あれから3週間近く。当時との違いを確認するため、2月25日に同じ25キロのルートをたどり、マスクの販売状況を調べてみました。スタートは、前回と同じ、JR田町駅前の商店街。時刻は前回よりも1時間早い、14時30分です。

3週間前は店頭に「マスク売り切れ」という手書きの張り紙を貼り出していた大手チェーンの店舗は、この日も店頭に「本日のマスク・除菌系の入荷はありません」という張り紙が出ていました。前回との違いは、手書きから印刷に変更されていた点です。

張り紙
手書きだった張り紙は印刷に変わっていた

周辺の数店舗も回ってみましたが、いずれも関連商材は欠品中。ただし、2月上旬はまだ店舗側も対応が整っていなかったものが、今回は入荷状況や商品群ごとの状況が掲示されており、かなりシステマティックに洗練されていたのが印象的でした。

2月上旬に販売していた店舗も全滅

田町駅周辺の店舗が全滅だったため、前回と同様、国道1号線を白金高輪方面に向かいます。

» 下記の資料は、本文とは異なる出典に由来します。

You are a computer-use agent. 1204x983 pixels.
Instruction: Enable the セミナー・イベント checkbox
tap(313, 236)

以前は店内の階段に「各種マスクは品切れです」という張り紙を出していたホームセンターは、店舗入り口の自動ドアに掲出場所を変更。マスクに関する店頭での問い合わせが多く寄せられていたことが想像されます。

さらに歩を進め、2月6日にはマスクが売られていたマツモトキヨシにたどり着きました。前回商品が売られていた入り口脇の棚を確認しましたが、以前はマスクがあった場所はうがい薬に変わっていました。マスクを探して店舗の奥のほうに向かうと、残っていたのは値札だけで、商品は完売。入荷も未定という張り紙が貼られていました。

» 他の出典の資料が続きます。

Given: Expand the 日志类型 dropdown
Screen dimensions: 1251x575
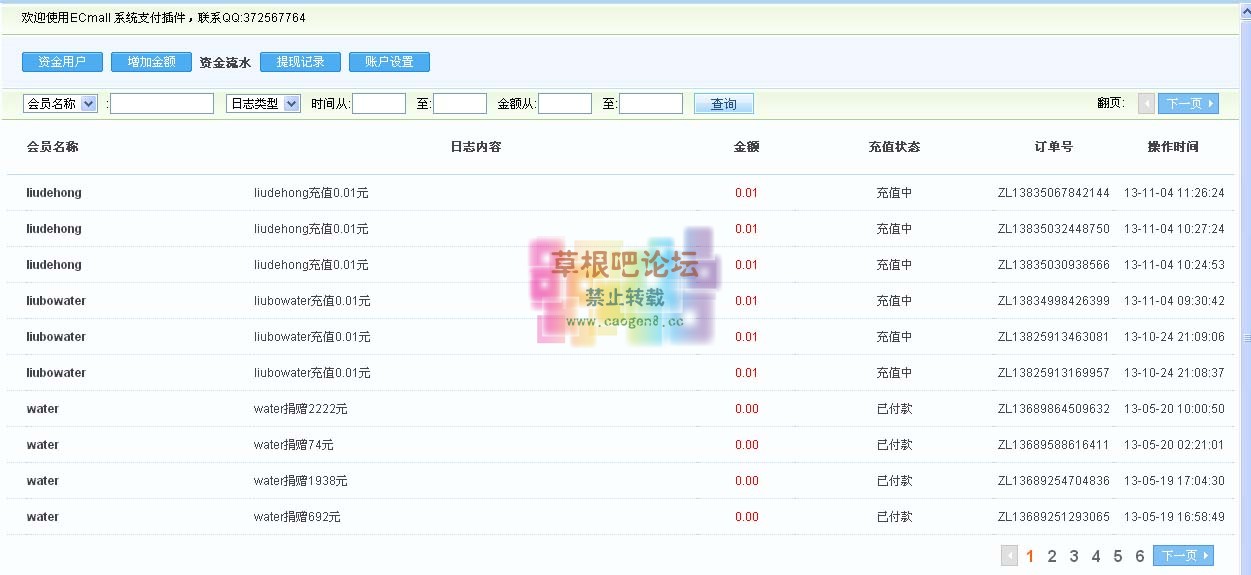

前回は入店しなかった東京メトロ白金高輪駅の近くのドラッグストアものぞいてみましたが、こちらもマスクは売り切れ。ここで都心の住宅街を諦め、2月6日に割安なマスクが売られていた新宿西口に移動します。

しかし、こちらも前回マスクが見つかったダイコクドラッグにマスクの形跡はなし。同系列の別店舗を訪ねてみましたが、こちらも蒸気マスクが売られているだけで、一般的なマスクはありませんでした。